Children often come home with problems that can include:

a) Weak enamel -- very common -- that predisposes teeth to development of cavities. The weak enamel may affect only the "baby" teeth, or it may persist (despite improved nutrition) in the permanent teeth. (My daughter's weak enamel has persisted, and she has already had cavities in permanent teeth, even though they came in long after she arrived home.

b) Stained teeth, often from tetracycline, but also from lack of brushing. May affect baby or permanent teeth.

c) Extensive tooth decay in baby or permanent teeth. Bottles of formula left in cribs at night are a major cause.

d) Gum problems.

e) Malpositioned teeth.

f) Broken or damaged teeth.

When you adopt internationally, it is a good idea to have your new child see a dentist almost as quickly as he/she sees a pediatrician. The dentist can collect some baseline data, see if there are any problems that require immediate attention, and recommend a course of action for longer term care.

In the U.S., many general or family dentists will not see a child until he/she is age 2 or 2.5, or until he/she has all of his/her baby teeth. Nonetheless, a younger child adopted internationally SHOULD be seen by a dentist. A visit to a pediatric dentist may be in order, if your family dentist will not see the child, if the child clearly has some serious problems, or if the child is terrified of the dentist. A children's hospital is often a good place to find a pediatric dental clinic, but many pediatric dentists do have private practices.

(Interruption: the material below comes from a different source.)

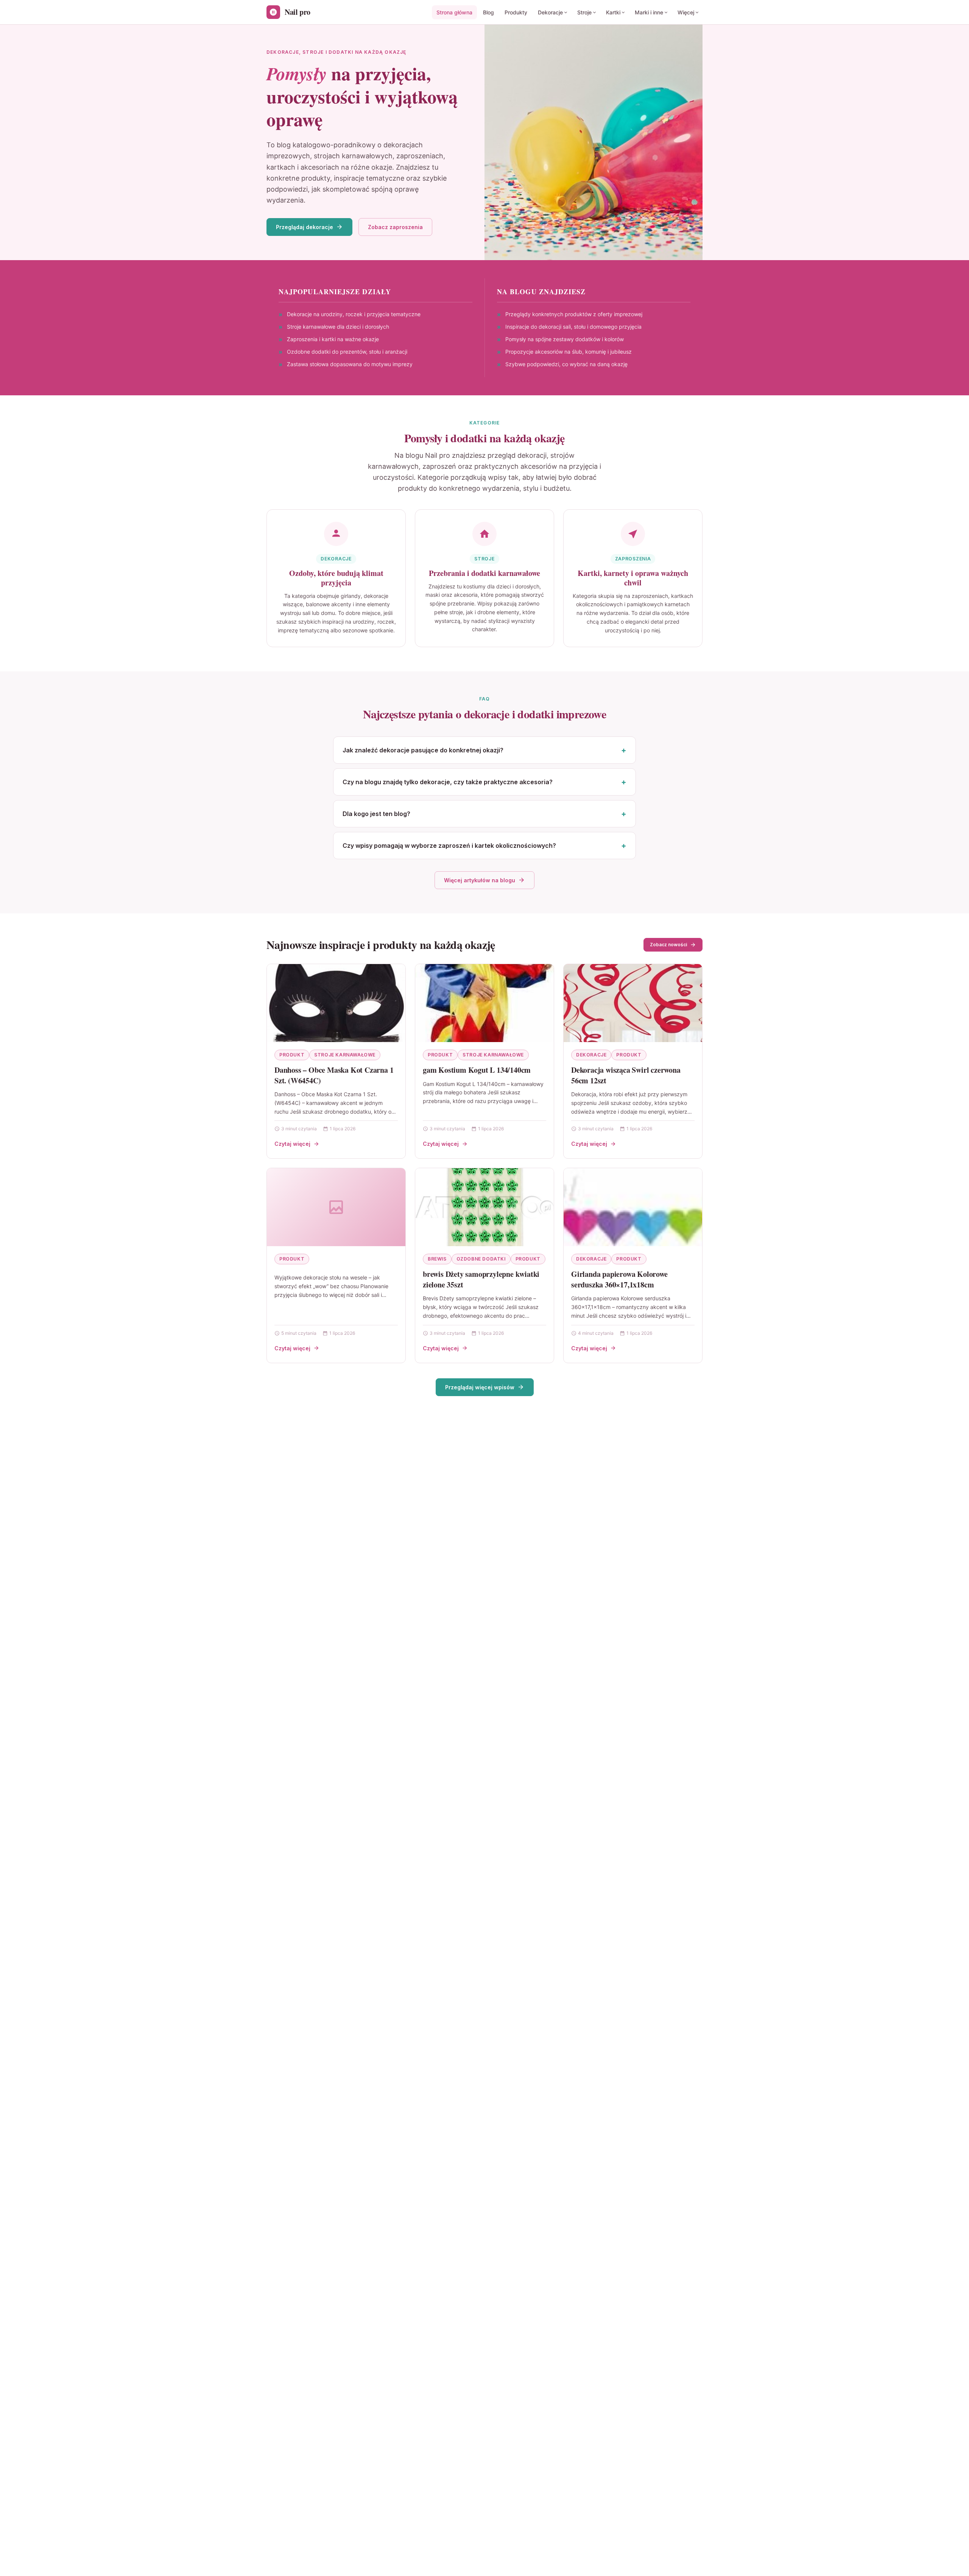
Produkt (291, 1055)
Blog (488, 12)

Be aware that, in some countries, dentistry is fairly primitive, and a child may have been held down while rather serious work was done without anesthesia. A child who has been through such treatment may be terrified of going to the dentist, and considerable time may have to be spent by both the parent and the dentist, reassuring him/her.

It is important to identify a dentist who is familiar with adoption issues, whether or not your child has fears because of past experiences. You certainly don't need a dentist who lays a guilt trip on you, because your child has cavities, when the fact is that you do a great job of brushing/supervising brushing; it's just that your child's birthmother had a bad diet because of extreme poverty.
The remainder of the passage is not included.